I want to use MEGAN on NexSeq 2x150 reads that I have assembled (R1 and R2 files trimmed and assembled together), thus obtaining longer reads. I’ve read that Diamond is not recommended for long reads. Actually, I’ve already employed Diamond on my datasets and only a low proportion of reads are assigned. My question is whether MALT could be used on long reads. I’ve read that LAST is also recommended for long reads.
Looking forward to a reply. Thanks in advance.
I’ve been checking the contigs length and they range from 300 to 2,000 bp, sometimes reaching up to 10,000 bp. Isn’t that considered long reads? In that case, should I use LAST or MALT?
I’d also like to ask you another thing (it may be pretty basic). My R1.fastq file contains 3,412,750 sequences (152 bp). After diamond blastx (against NCBI-nr) the number of queries aligned is 1,653,102. Doesn’t this represent a too low percentage of the total reads? This is the output from diamond blastx:
-F 15 will trigger frame-shift aware alignments (rather than straight translated alignments), this if you suspect that there may be frame-shift causing errors in your long sequences. This is probably less the case for contigs, more the case for long reads (Nanopore or PacBio).

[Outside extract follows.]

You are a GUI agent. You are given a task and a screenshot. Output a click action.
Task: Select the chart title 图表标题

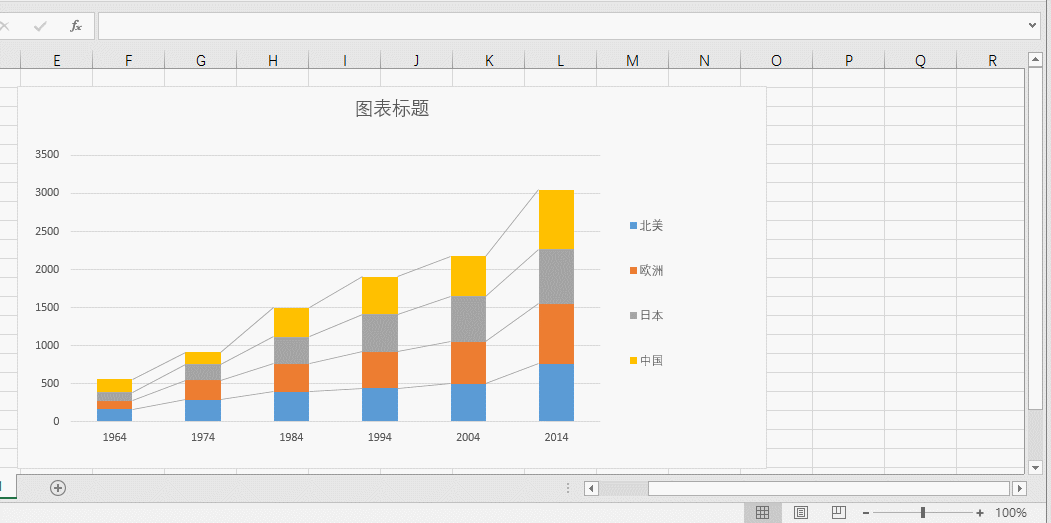[x=392, y=109]
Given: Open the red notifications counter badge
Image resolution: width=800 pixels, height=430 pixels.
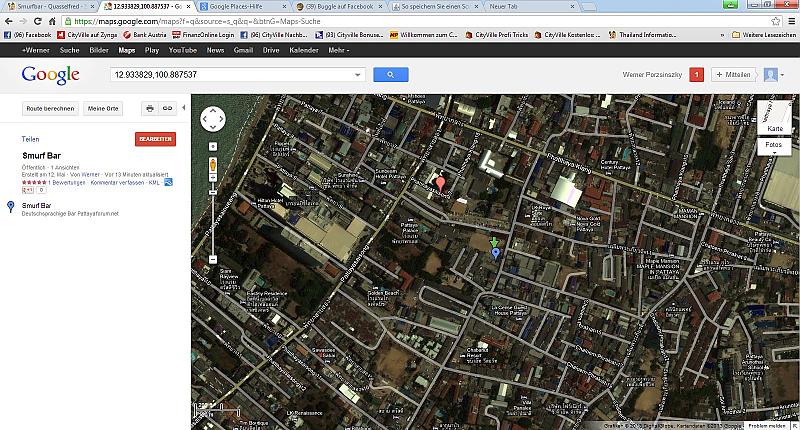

–rangeCulling and --top 10 will change the way DIAMOND decides which alignments to report: range culling turned on will cause DIAMOND to report alignments along the whole length of the read, locally reporting all alignments with 10% of the best local bit score (–top 10). If this is not turned on, then DIAMOND will report the best scoring alignments globally for the read, which will tend to concentrate on one region of the query (the most conserved gene).
There is no publication on this yet, but in our hands running DIAMOND in this mode is slightly more sensitive than running LAST.
As you suggested, I’ve run diamond blastx with the options -F 15 --range-culling --top 10. I’m currently analysing samples from marine bacterioplankton sequenced by NovaSeq 6000 (2x150).
When I run blastx with the standard settings and then daa-meganizer against InterPro mapping file, I get 149,712 assignments out of 225,442 contigs (and 5,237,419 alignments). However, when I run blastx with the options -F 15 --range-culling --top 10 and then daa-meganizer, I get significantly higher number of alignments (26,137,913) but 0 assignments.
Below you can see the commands and outputs in both cases:
The short-read functional assignment algorithm will assume a short-read can span only one gene and therefore assign it to only one function. The long-read algorithm; however, can assign multiple functions to one read/contig as a single long-read/contig may span multiple genes.
Many thanks for the reply. It actually worked! However, the standard daa-meganizer settings generated more assignments to INTERPRO2GO (100,164) than the option -lg (83,571), even though the contigs employed in this analysis are quite long, ranging between 200 bp and 111,190 bp (average 839 bp, N50 1078 bp). Does it make sense to you?
This rather seems like a bug in the numbers reported, not the actual assignments (or in the reads that are put under “Not assigned” - they seem to be duplicates @Daniel).
I tested with a small file (50 reads). The commandline reports that in the short-read mode 38 reads get an assignment and in the long-read mode 36. Which confirms your observation. If you, however, open the file and look at the actual assignments, the short-read mode really has 38 reads assigned to a function, whereas the long-read mode actually has 45 reads assigned to a function with a total number of 150 assignments (one long-read may span multiple gene, on average ~3 in this case).
If you look at “Not assigned” node in the long-read mode, you still see 14 reads there (50-14=36, I guess that’s what the commandline reports). But 9 of these 14 reads actually have an assignment somewhere in the InterPro2GO classification. I don’t know why they also appear there.
Interesting. Many thanks for the test. So, how should this bug be reported? I’ve seen you’ve added a link to Daniel. Is this enough? I guess there is nothing I can do to continue my analyses before this bug is fixed, isn’t it?
Daniel should have received an email but he’ll be back at work next week.
The answer to your question depends on what you need for your analysis. But in general, I think this bug shouldn’t affect you in any way. The reads still get assigned correctly (at least in the small test case I produced). Some of them also just appear in the “Not assigned” bin. If you don’t care about the “Not assigned” bin, you should be fine. If you want to find which ones are really “Not assigned”, what I did was I selected all nodes, extracted read name to InterPro2GO name in tab format. Then excluded “Not assigned” and did the same again. Then I printed the first column of both files and diff’d them in bash.
The thing is that I’m also interested in a quantitative functional analysis to study the relative abundance of certain genes in the bacterial communities and compare between treatments. Therefore, I need to get a reliable estimation of the number of the different genes in the different samples.
I’ll try as you suggested while I wait for this bug to be addressed.
Many thanks for your help. I’ll be looking forward to hearing from MEGAN community.